To further investigate the features driving the classification decisions of these models, we applied SHAP, a game-theoretic approach that interprets individual predictions by attributing importance scores to input pixels. Unlike t-SNE, which provides a global view of the learned embedding structure, SHAP offers local interpretability, revealing which regions of the input image most influence the model’s decision for a given sample. Figure 6 presents SHAP heatmaps that depict the feature contributions of fused spectrograms in differentiating between healthy controls (HC) and patients with PD. Additional examples from different folds can be found in Supplementary Materials Figure S3. Each row corresponds to a sample: the leftmost column displays the input fused spectrogram, while the adjacent panels show SHAP attribution maps from three DL models, EfficientNet-B2, ResNet-50, and DenseNet-121, highlighting regions influential in classification decisions. The selected samples include the utterance “Viste,” which consistently achieved high classification performance across all models, as demonstrated in Figure 4. In the SHAP visualizations, negative values (displayed in blue) indicate regions that contribute to a prediction of HC, whereas positive values (shown in red) reflect features that support a PD classification.

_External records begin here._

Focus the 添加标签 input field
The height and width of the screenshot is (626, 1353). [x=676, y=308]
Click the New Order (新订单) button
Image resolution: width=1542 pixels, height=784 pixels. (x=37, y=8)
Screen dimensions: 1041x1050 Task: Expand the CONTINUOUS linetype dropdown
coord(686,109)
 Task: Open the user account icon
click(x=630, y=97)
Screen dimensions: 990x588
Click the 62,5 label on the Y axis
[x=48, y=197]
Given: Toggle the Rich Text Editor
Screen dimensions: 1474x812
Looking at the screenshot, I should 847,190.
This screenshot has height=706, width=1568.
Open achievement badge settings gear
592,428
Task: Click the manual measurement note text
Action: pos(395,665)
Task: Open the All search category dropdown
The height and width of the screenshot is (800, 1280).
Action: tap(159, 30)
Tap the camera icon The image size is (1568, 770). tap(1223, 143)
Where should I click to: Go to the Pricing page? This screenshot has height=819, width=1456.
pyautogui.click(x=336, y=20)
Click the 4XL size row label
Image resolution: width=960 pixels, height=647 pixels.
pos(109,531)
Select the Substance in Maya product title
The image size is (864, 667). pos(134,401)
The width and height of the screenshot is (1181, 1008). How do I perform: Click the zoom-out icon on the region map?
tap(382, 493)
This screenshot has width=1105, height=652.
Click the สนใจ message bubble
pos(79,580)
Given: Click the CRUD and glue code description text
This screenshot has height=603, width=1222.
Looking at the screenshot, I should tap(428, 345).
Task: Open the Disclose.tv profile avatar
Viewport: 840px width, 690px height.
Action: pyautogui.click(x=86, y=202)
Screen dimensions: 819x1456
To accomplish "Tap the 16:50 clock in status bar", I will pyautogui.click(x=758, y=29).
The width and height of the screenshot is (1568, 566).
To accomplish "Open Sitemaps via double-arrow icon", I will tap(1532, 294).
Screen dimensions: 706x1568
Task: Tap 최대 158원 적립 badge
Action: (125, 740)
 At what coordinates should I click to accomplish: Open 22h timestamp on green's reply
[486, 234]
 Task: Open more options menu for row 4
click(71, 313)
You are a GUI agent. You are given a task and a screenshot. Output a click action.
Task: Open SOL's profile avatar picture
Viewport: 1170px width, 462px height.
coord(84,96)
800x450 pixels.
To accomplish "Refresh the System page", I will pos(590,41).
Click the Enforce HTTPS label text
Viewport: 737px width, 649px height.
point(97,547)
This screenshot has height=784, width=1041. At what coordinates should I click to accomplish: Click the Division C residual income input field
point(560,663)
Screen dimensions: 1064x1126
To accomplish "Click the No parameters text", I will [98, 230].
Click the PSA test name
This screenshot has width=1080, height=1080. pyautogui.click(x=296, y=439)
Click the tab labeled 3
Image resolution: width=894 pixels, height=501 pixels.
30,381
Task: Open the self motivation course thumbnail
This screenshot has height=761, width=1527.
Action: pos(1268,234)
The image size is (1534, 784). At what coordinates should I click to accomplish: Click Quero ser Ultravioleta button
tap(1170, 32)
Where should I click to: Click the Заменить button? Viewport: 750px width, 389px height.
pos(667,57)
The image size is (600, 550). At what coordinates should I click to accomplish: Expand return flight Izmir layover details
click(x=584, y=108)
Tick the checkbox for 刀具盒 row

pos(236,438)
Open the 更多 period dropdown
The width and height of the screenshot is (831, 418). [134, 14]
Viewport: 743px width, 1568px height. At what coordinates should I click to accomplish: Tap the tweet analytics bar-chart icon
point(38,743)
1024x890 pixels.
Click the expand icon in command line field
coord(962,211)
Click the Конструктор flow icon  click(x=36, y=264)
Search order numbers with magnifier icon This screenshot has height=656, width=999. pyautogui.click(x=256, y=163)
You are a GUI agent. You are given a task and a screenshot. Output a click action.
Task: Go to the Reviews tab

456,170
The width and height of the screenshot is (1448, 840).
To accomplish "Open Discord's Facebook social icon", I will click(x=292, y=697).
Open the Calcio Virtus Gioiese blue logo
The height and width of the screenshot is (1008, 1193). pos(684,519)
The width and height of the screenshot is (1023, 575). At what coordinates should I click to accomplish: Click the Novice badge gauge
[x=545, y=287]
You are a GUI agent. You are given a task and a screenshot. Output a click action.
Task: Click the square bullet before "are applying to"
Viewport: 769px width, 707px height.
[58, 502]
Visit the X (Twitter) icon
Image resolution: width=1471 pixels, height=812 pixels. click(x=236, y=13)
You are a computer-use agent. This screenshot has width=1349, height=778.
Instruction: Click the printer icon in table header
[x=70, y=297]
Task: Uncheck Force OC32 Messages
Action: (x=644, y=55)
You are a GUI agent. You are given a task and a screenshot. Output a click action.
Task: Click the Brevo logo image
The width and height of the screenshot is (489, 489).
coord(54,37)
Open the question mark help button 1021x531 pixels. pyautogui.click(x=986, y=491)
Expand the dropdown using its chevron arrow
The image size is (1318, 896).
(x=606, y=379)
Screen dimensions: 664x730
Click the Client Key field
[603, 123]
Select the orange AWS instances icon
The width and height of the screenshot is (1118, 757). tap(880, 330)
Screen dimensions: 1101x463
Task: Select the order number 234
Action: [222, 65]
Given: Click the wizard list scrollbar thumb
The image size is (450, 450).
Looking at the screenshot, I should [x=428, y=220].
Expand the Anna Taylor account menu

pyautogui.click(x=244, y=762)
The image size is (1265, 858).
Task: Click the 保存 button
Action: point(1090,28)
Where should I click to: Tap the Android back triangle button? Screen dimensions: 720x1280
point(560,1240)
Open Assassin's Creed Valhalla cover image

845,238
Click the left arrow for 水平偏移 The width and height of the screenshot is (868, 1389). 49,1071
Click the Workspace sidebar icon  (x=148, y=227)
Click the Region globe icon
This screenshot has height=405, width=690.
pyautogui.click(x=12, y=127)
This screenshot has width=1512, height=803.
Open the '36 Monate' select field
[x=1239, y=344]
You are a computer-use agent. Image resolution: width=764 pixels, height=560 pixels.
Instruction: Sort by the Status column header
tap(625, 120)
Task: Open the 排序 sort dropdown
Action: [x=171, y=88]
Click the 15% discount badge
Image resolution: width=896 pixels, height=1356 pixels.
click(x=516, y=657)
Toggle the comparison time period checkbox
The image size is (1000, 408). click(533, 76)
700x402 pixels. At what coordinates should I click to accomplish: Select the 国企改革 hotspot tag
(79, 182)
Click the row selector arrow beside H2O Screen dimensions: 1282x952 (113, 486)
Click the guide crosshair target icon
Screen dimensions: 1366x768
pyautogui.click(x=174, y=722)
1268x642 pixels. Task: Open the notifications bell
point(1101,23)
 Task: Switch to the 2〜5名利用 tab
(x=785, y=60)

For HC samples, the SHAP heatmaps predominantly exhibit blue regions across all models, indicating that specific spectral patterns contribute positively to “Healthy” predictions. These patterns demonstrate a consistent focus on specific time–frequency regions, particularly in the lower-frequency bands and temporal segments of the spectrogram. This aligns with clinical observations that PD affects fundamental frequency control and laryngeal stability, particularly in lower-frequency bands [40,58,59], though further validation with expert annotation is required. In contrast, PD samples are characterized by dominant red regions in the heatmaps, signifying features that drive “Parkinson” classifications. These red activations are more widespread and intense, especially in the lower- and upper-frequency ranges as well as in later time segments, suggesting that the models capture distinct temporal and spectral deviations associated with PD. EfficientNet-B2 demonstrates a more uniform and localized activation pattern, whereas ResNet-50 and DenseNet-121 generate broader but less consistent heatmaps.

Finally, while the SHAP heatmaps highlight discriminative acoustic regions, their clinical meaning remains uncertain without expert input. Future work should involve close collaboration with speech-language pathologists and neurologists to validate whether these highlighted patterns correspond to established clinical features of Parkinson’s-related speech impairments. Such integration would help ensure that explainability outcomes contribute meaningfully to clinical practice.

4. Conclusions

In conclusion, our multi-channel spectro-temporal approach, which fuses mel spectrogram, CQT, and gammatone representations, demonstrates improved performance in detecting PD from sentence-level speech. By integrating complementary acoustic features, the method enhances the ability of DL models to capture subtle speech impairments associated with PD. Results across multiple architectures, particularly EfficientNet-B2, consistently show gains from feature fusion, achieving up to 84.39% classification accuracy and outperforming both single-channel inputs and prior approaches on the same dataset. Interpretability analyses using SHAP suggest that models leverage frequency and temporal patterns, although the clinical relevance of these features remains to be validated. Complementary t-SNE visualizations tentatively show improved class separation in deeper CNN networks. While these findings are encouraging, validation on larger and more heterogeneous cohorts, including recordings from real-world, noisy environments, is needed to ensure generalizability and clinical viability. Future work should also involve clinical experts to assess the interpretability outputs, thereby strengthening the translational value of explainable AI in speech-based PD screening. Taken together, this study highlights the potential of integrating complementary spectro-temporal representations with DL for non-invasive, speech-based screening.